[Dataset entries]
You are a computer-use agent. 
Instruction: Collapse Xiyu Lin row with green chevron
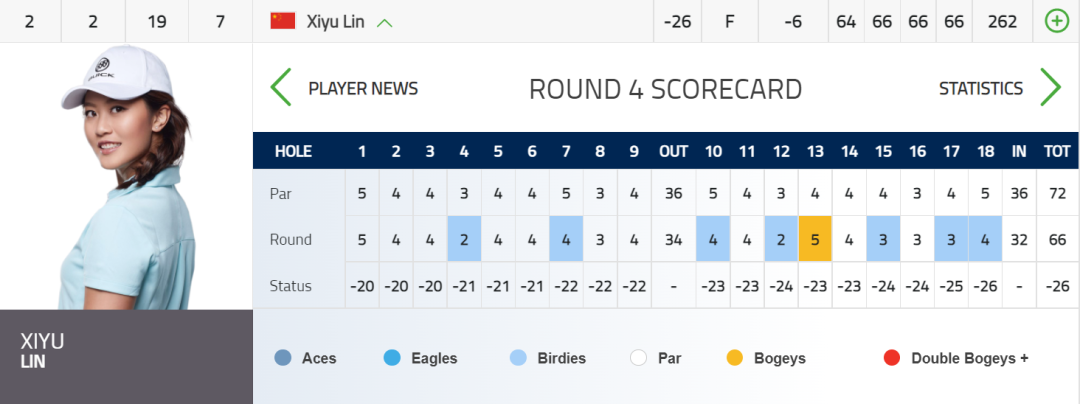coord(385,22)
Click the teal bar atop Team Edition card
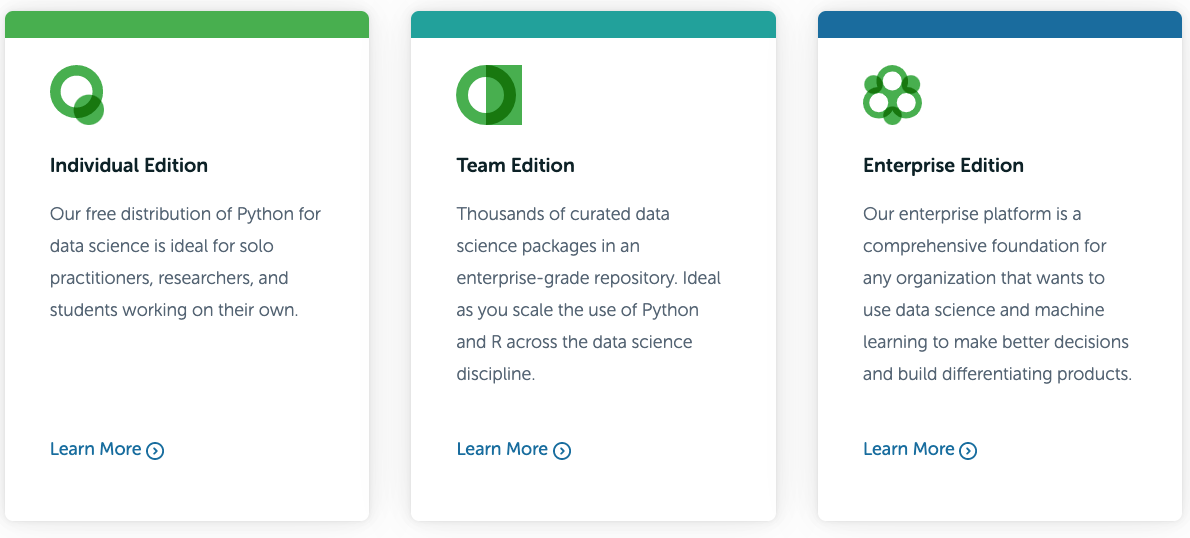 (593, 24)
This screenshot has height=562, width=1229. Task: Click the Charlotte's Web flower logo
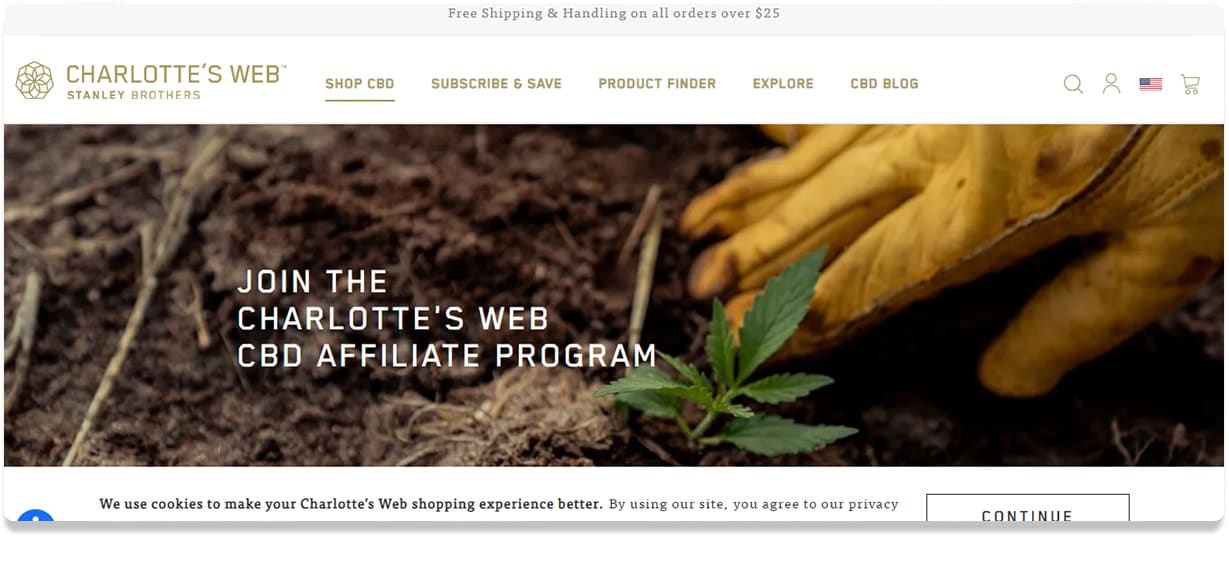pos(35,80)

• **Requirement**: Repeat each record exactly as shown above, dropping all images.

• **Result of the exercise**:
You are a computer-use agent. 
Instruction: Collapse Xiyu Lin row with green chevron
coord(385,22)
Click the teal bar atop Team Edition card
 (593, 24)
This screenshot has height=562, width=1229. Task: Click the Charlotte's Web flower logo
pos(35,80)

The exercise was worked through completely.